╭──

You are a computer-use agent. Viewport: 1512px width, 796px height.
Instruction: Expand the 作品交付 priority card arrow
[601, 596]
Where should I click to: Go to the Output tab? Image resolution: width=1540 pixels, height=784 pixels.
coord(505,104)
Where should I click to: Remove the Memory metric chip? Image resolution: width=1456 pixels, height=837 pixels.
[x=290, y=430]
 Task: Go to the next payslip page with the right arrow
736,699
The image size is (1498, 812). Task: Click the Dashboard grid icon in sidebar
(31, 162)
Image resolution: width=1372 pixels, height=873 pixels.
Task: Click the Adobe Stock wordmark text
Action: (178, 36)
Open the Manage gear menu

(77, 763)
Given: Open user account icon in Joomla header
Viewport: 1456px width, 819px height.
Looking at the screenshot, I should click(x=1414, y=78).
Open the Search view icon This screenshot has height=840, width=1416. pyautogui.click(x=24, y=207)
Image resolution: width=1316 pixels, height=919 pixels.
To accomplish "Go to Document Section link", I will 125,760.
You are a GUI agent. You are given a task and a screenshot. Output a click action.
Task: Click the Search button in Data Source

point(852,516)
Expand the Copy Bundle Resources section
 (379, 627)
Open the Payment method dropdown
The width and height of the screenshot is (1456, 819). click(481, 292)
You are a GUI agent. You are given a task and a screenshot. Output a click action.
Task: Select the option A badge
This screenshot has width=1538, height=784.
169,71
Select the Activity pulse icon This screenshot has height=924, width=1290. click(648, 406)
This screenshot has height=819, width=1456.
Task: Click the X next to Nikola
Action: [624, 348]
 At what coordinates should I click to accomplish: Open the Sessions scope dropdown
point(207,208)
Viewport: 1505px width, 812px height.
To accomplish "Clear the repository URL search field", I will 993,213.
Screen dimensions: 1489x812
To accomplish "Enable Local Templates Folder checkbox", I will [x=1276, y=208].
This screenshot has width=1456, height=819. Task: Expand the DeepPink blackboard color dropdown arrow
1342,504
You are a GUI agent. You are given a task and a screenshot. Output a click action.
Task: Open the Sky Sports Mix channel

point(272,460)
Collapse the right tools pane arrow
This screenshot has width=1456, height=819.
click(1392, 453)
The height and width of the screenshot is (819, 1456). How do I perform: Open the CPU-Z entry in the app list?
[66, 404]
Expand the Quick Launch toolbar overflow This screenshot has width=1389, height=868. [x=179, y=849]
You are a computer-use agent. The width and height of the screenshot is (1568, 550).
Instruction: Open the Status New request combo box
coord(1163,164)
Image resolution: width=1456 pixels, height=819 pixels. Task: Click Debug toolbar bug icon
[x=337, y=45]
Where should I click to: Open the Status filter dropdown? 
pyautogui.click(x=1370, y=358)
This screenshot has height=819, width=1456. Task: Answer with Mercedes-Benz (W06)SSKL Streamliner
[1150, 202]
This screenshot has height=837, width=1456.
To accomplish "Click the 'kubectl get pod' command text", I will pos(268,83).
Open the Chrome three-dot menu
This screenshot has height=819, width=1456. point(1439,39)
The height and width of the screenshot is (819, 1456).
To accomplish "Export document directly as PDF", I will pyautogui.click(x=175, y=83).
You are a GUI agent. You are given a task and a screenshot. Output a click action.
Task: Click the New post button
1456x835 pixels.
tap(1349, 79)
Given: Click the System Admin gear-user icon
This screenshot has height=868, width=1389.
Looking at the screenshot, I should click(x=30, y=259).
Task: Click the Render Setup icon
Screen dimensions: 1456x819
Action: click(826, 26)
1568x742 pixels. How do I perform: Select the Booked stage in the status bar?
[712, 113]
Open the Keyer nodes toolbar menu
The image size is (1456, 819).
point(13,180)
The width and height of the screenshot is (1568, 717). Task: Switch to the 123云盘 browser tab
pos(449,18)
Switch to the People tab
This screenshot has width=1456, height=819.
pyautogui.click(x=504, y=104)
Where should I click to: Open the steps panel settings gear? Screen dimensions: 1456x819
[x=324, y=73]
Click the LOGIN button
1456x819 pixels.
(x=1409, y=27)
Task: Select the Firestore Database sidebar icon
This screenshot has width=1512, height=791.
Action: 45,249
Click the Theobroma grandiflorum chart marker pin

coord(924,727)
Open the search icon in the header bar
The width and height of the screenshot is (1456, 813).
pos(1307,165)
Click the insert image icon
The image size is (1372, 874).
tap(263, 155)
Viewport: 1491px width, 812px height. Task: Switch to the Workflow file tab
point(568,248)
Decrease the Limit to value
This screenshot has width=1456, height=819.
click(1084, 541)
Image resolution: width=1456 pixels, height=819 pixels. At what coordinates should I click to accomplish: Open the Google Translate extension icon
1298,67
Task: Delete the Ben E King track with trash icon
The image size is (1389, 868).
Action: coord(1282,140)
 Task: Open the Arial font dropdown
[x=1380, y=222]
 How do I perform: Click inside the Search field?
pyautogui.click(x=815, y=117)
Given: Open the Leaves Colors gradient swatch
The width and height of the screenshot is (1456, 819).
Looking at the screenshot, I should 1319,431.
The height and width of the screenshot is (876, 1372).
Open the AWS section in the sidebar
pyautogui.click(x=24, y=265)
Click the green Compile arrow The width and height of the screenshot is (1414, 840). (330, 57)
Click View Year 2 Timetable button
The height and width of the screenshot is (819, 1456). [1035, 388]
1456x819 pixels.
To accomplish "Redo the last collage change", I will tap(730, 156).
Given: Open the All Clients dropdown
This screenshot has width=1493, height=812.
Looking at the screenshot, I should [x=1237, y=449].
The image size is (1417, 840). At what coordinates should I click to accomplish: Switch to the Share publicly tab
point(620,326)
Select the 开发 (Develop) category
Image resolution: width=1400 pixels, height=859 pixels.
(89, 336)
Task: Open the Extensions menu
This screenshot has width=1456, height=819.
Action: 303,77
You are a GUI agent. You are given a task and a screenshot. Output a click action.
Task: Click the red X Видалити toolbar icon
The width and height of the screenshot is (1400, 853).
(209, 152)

╰──

For each line of the material that contains the word "computer", make a copy.

You are a computer-use agent. Viewport: 1512px width, 796px height.
You are a computer-use agent. The width and height of the screenshot is (1568, 550).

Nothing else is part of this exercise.